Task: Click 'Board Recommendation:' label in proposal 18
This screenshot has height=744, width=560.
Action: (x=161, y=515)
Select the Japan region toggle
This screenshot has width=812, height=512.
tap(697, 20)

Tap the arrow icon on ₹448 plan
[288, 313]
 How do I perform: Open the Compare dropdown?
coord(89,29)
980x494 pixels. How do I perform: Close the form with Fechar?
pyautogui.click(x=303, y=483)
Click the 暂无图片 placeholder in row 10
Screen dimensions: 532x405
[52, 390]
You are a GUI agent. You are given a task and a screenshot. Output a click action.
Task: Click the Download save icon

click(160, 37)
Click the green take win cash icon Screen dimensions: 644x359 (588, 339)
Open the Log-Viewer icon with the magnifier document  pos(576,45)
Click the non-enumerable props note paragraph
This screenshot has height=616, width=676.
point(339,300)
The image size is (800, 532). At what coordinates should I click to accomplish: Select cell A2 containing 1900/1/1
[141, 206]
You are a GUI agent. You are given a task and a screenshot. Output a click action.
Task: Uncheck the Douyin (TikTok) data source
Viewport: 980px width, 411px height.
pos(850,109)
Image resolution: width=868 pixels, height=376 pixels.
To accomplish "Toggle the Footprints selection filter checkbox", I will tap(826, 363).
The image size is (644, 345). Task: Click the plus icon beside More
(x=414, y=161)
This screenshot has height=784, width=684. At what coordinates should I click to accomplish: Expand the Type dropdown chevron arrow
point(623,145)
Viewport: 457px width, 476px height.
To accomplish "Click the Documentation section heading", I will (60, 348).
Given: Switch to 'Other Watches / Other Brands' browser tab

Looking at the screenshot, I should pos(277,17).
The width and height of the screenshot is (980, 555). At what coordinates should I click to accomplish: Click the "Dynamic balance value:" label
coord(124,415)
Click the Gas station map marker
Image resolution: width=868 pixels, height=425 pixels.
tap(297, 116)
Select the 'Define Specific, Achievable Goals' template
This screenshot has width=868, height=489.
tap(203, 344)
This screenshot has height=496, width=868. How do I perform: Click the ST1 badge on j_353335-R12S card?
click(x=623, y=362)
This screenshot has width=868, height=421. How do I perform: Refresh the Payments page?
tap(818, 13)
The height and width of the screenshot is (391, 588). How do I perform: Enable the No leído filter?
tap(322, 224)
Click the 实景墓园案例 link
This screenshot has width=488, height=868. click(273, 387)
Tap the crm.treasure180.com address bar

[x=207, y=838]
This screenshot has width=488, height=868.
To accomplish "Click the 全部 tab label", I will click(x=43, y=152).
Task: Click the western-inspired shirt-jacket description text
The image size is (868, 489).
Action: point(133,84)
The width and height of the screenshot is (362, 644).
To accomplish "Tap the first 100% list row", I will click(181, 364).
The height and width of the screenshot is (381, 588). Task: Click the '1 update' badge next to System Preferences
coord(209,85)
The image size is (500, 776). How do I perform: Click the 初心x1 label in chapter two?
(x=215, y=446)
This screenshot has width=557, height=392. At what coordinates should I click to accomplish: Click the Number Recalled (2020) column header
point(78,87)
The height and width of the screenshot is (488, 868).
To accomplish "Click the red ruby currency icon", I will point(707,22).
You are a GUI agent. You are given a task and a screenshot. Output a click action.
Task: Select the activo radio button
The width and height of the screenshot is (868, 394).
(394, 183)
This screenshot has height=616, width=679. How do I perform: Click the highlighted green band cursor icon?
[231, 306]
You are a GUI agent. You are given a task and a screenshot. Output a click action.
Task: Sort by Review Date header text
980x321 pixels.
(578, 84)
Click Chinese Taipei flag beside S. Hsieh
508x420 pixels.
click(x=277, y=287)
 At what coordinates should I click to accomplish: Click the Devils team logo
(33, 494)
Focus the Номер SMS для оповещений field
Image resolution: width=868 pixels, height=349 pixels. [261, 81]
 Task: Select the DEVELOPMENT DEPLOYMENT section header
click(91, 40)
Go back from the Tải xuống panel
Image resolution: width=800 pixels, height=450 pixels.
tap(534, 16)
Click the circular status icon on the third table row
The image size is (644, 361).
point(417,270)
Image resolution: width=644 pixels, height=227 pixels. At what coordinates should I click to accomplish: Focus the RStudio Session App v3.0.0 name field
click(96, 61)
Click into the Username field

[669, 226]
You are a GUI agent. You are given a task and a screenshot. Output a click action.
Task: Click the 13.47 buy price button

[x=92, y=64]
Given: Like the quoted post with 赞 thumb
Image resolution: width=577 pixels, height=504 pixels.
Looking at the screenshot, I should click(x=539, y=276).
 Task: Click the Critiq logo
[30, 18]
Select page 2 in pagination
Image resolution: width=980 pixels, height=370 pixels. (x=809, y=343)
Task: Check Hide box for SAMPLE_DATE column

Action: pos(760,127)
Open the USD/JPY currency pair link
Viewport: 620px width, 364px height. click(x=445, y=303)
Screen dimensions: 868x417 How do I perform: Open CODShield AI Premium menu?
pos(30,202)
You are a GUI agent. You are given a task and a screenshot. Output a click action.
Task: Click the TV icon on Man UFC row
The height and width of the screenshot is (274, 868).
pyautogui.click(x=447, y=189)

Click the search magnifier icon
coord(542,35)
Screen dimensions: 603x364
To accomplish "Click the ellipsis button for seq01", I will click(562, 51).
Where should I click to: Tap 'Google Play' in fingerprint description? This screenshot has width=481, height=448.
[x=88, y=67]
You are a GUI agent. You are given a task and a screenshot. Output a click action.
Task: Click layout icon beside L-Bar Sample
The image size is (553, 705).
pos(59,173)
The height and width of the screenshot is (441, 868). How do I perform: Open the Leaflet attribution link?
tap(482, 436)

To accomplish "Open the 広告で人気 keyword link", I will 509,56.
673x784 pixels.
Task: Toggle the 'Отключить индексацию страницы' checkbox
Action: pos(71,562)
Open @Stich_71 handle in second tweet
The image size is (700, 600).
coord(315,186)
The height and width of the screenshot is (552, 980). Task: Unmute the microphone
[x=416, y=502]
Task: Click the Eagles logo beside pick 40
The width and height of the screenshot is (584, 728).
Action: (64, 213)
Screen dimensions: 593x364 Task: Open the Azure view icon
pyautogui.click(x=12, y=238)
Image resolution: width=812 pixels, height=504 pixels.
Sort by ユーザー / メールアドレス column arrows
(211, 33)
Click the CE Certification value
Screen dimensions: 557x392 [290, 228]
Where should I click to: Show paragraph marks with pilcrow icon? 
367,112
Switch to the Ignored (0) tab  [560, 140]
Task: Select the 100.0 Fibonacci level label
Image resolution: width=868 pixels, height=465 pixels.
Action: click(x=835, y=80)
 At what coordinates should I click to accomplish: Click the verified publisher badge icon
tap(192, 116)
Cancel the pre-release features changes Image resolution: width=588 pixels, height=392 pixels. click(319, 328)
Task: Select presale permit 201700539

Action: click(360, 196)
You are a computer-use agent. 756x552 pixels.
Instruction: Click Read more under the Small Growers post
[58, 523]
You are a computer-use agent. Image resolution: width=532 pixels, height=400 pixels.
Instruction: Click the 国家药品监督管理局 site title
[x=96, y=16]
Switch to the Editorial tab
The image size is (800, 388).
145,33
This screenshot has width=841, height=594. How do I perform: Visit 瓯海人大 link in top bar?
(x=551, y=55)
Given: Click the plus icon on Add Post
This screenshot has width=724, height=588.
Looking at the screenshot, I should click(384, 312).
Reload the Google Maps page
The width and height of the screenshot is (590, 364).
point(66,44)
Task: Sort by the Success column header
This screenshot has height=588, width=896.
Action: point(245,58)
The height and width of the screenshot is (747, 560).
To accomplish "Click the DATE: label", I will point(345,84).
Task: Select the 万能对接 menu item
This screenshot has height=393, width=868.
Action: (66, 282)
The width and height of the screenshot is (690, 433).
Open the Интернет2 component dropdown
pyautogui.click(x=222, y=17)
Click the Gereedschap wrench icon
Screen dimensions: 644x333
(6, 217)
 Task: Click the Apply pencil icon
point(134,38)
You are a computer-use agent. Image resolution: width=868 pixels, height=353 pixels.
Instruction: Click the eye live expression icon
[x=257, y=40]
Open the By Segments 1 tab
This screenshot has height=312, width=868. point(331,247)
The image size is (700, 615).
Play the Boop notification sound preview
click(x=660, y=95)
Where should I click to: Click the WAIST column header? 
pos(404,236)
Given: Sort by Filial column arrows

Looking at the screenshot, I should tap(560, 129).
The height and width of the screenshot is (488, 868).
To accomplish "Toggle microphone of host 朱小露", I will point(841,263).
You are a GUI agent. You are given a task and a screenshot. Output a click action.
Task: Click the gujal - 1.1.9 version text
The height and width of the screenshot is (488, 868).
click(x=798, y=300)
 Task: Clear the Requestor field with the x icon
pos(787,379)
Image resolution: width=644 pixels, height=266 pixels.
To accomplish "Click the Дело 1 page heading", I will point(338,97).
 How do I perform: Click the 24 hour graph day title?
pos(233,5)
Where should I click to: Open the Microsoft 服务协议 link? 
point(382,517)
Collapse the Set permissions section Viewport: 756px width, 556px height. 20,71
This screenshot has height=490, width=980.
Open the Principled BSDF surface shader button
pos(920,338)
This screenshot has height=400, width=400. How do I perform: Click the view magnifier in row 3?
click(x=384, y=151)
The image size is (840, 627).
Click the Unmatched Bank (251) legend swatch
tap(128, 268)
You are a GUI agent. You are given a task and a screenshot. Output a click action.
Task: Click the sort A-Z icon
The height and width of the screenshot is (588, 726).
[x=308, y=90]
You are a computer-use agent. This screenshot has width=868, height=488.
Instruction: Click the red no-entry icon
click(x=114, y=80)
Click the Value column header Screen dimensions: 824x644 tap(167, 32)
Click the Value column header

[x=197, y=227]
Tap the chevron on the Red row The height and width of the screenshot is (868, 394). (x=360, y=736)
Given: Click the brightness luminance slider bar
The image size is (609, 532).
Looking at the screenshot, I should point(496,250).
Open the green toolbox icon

**What needs to be done**
Quote in full each line from the top of the records above through the line with "Click the non-enumerable props note paragraph"; stop after that line.

**Exercise result**
Task: Click 'Board Recommendation:' label in proposal 18
This screenshot has height=744, width=560.
Action: (x=161, y=515)
Select the Japan region toggle
This screenshot has width=812, height=512.
tap(697, 20)

Tap the arrow icon on ₹448 plan
[288, 313]
 How do I perform: Open the Compare dropdown?
coord(89,29)
980x494 pixels. How do I perform: Close the form with Fechar?
pyautogui.click(x=303, y=483)
Click the 暂无图片 placeholder in row 10
Screen dimensions: 532x405
[52, 390]
You are a GUI agent. You are given a task and a screenshot. Output a click action.
Task: Click the Download save icon

click(160, 37)
Click the green take win cash icon Screen dimensions: 644x359 (588, 339)
Open the Log-Viewer icon with the magnifier document  pos(576,45)
Click the non-enumerable props note paragraph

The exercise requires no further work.